**Problem to work on:** Write down every entry below once more, exactly.

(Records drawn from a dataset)
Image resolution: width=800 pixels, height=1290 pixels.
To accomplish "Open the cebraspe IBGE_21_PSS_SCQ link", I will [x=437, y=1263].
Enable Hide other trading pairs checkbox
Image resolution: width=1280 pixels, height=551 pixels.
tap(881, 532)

**Response:**
Image resolution: width=800 pixels, height=1290 pixels.
To accomplish "Open the cebraspe IBGE_21_PSS_SCQ link", I will [x=437, y=1263].
Enable Hide other trading pairs checkbox
Image resolution: width=1280 pixels, height=551 pixels.
tap(881, 532)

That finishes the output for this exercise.